For music you really want a subwoofer that can perform relatively linearly down to around 45Hz to reasonably accurately reproduce the low sound that, say, a kick drum puts out. My 12" Peerless extra-long throw subwoofers do this range but tail off at around 40Hz. If you want earth shaking for movies you're talking even lower frequencies and even bigger subwoofers (or ones with stacked voice coils and serious excursion).

But just because a speaker is a 'sub' doesn't mean it can't do higher frequencies well too. For example, my 12" Peerless 'subs' also do as good or a better job in the 80-200Hz range than my expensive Danish Scanspeak 5" mid-woofers - so that's where my lower xover point is. The mids sound cleaner as a result. I also set my tweeter xover point as low as possible (1.5kHz instead of 2-2.5kHz) because it simply reproduces this frequency range far better than the mid-woofer.
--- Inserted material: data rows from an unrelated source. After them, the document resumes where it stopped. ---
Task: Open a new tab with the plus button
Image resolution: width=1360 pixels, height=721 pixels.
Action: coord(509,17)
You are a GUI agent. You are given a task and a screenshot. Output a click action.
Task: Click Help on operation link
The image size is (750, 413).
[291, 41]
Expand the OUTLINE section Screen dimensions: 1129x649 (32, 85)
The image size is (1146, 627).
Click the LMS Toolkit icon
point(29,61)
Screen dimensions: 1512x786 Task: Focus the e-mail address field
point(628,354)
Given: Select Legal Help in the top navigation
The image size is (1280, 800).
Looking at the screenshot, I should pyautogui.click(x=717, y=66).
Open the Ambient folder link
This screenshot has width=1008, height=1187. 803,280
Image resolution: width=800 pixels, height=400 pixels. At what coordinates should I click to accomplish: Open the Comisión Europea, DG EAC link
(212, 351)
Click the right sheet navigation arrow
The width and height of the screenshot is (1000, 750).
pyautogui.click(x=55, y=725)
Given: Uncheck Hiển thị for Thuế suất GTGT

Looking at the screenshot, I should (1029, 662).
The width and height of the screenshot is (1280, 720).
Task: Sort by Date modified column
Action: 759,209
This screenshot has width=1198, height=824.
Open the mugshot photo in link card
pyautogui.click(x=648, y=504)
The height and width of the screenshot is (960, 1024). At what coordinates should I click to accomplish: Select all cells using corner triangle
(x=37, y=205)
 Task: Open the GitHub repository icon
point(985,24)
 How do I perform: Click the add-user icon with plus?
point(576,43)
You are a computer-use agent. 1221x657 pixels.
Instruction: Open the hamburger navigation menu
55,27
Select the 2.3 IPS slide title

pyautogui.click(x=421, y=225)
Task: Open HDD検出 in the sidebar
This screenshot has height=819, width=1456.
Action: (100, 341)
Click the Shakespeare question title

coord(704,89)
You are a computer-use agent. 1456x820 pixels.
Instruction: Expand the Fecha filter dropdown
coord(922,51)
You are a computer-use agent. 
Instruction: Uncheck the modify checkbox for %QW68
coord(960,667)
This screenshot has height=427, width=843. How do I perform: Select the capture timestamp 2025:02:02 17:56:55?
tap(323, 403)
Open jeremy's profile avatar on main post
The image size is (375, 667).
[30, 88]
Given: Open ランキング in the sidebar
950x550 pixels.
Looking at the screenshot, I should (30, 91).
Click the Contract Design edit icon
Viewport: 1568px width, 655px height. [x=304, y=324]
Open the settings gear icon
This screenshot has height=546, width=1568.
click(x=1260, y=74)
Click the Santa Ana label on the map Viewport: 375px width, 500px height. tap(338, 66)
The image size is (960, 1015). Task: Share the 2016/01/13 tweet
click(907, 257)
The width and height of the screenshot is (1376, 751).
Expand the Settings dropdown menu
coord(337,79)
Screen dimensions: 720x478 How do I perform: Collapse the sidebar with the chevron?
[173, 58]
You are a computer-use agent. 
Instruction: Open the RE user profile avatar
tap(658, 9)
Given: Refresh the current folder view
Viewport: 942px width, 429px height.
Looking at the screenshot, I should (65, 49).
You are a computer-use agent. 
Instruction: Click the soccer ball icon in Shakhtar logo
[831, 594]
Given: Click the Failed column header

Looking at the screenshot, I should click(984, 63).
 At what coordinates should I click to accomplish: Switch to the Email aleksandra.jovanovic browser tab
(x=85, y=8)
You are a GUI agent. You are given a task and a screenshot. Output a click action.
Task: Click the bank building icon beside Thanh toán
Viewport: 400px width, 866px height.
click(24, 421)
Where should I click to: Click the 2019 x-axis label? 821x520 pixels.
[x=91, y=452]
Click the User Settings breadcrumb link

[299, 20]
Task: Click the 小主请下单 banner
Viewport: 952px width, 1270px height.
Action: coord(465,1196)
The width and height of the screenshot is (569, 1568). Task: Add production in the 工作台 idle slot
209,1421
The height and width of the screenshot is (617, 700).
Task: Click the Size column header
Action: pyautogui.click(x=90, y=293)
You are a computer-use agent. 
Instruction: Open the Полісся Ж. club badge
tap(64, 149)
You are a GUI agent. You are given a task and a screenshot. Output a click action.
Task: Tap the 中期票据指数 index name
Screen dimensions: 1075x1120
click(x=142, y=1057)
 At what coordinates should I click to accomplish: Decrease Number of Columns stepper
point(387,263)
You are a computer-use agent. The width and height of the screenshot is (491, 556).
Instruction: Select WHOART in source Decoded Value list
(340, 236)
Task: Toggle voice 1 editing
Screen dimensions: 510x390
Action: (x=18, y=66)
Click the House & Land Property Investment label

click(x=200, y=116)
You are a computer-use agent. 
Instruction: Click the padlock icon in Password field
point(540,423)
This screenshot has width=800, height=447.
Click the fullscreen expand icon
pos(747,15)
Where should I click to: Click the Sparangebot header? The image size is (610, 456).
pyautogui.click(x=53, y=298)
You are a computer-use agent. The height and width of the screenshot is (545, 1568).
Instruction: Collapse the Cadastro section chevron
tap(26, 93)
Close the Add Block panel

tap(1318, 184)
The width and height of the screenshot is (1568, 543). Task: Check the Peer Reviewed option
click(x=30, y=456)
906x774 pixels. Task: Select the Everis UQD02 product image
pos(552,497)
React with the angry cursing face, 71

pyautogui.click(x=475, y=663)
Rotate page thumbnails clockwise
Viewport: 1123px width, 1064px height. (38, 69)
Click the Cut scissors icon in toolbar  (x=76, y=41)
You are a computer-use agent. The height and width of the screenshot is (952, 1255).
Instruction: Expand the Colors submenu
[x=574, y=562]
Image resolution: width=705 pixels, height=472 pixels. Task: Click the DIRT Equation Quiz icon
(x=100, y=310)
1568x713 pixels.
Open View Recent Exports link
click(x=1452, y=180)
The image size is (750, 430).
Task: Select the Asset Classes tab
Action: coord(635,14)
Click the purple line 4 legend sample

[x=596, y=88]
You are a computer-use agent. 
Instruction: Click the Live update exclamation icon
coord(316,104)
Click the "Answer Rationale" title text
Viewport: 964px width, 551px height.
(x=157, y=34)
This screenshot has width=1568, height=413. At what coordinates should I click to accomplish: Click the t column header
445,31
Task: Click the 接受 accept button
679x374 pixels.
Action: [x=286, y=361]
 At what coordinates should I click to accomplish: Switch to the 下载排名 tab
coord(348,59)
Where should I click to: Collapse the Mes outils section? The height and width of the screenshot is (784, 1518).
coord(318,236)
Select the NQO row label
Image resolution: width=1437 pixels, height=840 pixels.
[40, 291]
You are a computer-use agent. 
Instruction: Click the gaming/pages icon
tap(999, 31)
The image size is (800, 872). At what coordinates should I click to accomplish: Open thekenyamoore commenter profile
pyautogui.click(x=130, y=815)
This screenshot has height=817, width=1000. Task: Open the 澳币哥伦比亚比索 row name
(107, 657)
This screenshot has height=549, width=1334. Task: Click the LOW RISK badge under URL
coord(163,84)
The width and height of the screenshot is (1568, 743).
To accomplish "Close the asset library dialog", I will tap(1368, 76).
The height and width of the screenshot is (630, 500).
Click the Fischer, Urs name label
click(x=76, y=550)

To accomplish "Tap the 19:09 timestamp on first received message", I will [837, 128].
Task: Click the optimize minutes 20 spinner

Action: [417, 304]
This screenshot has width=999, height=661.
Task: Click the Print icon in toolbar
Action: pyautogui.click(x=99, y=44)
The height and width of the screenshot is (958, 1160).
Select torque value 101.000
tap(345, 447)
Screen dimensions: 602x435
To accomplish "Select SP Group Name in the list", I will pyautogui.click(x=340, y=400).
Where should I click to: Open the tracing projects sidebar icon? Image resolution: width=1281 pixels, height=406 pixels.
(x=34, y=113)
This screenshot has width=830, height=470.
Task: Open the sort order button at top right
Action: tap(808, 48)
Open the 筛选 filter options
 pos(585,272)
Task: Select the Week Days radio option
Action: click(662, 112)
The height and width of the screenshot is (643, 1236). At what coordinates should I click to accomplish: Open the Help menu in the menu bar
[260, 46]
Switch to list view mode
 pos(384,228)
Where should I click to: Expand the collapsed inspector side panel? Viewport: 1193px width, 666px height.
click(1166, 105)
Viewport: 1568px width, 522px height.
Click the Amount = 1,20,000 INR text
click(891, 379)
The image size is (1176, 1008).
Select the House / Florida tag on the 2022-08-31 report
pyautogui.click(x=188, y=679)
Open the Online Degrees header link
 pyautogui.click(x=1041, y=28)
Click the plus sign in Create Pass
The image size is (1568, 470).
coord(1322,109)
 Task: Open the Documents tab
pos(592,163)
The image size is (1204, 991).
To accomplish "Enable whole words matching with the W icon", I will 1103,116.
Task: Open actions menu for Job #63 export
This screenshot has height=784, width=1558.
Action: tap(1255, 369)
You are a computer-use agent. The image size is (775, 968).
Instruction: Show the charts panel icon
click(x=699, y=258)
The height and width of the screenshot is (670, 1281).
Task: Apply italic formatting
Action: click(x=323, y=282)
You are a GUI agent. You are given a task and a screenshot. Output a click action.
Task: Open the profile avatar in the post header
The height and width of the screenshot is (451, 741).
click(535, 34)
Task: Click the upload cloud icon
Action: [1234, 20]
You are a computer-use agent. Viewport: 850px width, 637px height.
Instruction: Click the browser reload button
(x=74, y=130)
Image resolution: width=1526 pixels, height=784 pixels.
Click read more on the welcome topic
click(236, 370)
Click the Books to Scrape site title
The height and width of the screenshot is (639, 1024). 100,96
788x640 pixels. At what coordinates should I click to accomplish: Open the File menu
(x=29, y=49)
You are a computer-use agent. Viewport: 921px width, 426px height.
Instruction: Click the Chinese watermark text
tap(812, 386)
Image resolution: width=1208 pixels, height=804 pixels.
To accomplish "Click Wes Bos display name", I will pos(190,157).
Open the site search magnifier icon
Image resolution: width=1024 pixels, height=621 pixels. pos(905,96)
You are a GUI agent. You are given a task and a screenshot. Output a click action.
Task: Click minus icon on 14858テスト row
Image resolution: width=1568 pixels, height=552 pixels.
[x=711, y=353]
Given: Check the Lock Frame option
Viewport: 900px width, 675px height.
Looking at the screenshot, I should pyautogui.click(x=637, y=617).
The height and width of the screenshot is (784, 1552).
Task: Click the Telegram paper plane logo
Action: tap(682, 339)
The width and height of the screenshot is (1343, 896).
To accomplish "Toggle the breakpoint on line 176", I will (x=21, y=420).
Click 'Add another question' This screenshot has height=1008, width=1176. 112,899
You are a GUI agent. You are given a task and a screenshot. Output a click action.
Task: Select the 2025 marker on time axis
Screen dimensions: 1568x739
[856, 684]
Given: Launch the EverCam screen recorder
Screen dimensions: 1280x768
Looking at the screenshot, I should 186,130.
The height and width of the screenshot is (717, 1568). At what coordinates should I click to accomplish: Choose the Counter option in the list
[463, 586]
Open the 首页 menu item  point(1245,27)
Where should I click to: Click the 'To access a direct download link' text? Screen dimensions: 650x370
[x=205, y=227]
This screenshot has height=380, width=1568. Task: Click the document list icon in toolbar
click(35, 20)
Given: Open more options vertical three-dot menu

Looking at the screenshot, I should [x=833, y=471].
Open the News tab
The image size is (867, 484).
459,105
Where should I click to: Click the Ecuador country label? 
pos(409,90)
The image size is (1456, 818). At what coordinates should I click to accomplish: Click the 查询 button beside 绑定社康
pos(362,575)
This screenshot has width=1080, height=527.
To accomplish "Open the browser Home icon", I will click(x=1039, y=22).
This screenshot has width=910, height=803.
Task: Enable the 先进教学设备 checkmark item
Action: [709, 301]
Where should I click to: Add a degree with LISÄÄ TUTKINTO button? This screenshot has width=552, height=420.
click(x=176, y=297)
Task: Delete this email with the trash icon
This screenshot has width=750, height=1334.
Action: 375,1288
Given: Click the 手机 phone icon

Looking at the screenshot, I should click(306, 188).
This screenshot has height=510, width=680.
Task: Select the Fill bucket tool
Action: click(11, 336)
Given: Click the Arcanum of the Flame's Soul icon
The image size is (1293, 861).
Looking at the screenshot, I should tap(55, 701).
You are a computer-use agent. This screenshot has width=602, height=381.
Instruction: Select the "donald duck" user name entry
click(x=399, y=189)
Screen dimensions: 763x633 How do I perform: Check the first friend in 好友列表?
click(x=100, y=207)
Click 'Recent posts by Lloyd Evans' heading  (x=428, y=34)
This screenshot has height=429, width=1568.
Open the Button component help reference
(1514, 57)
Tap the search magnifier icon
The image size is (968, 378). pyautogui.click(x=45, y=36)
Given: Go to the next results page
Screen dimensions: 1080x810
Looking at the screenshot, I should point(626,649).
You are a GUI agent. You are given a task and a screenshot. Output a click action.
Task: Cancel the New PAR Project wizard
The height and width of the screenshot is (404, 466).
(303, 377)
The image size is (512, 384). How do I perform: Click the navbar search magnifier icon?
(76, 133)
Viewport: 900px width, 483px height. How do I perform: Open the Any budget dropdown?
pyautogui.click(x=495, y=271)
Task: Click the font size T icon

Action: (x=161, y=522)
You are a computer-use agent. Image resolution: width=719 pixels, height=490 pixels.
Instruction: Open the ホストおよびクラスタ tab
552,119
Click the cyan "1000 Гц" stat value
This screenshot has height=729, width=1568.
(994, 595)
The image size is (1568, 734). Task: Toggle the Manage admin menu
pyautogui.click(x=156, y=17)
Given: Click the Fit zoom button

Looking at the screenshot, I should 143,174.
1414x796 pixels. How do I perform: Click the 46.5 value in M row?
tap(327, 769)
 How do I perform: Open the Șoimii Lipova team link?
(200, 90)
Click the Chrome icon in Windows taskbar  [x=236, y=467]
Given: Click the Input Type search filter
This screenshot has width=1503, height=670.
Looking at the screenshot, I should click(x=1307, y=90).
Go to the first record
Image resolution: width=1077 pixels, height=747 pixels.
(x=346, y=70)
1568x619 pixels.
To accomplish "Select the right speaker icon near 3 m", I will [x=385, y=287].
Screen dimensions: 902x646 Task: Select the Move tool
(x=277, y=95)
I use a linear phase digital xover and can easily adjust the xover points to do listening tests.

The Zed only has room for 6.5" subwoofers without serious modification. Even the new and quite good CT Sounds I fitted tail off around 57Hz and the Kickers at 62Hz. The factory subs probably aren't even this good (they only move at best around half the air of the CT Sounds), and the factory footwell speaker, it is receiving a full low frequency signal that it has absolutely no hope of reproducing and that's why it sounds like mud. The Kickers, on the other hand not only do a better job of reproducing the effective range of the factory footwell speakers, they also do a far better job of handling the lows, and add reinforcement to the 6.5" subs behind the seats.

Even with 4 subs I still have to significantly boost the 80hz band on the DSP to get a good bass and drum sound. With the roof down I put the bottom end boost to nearly full bore - but the new subs handle this no problem.
Yep its not easy when your used to running 21 inch subs , anything else is a compromise ,, I used to run line7 servodrives , but they wouldnt fit in a car , they hardly fit in a lorry , but then again you dont need many.
 
I installed the second CT Sounds sub behind the passenger seat today, and was surprised at the amount of improvement made by replacing the remaining factory sub. I had to turn the 80Hz bass boost on the DSP way down from where I had it to only a couple of notches. With the top up no EQ is required at all - and with the Bavsounds and Kickers I mean no EQ whatsoever across the spectrum - gotta be pleased with that!

These CT Sounds subs are impressive! (particularly given the price)

I highly recommend doing the lot, as tightening up the bottom end really shows up how horrible the factory tweeters sound.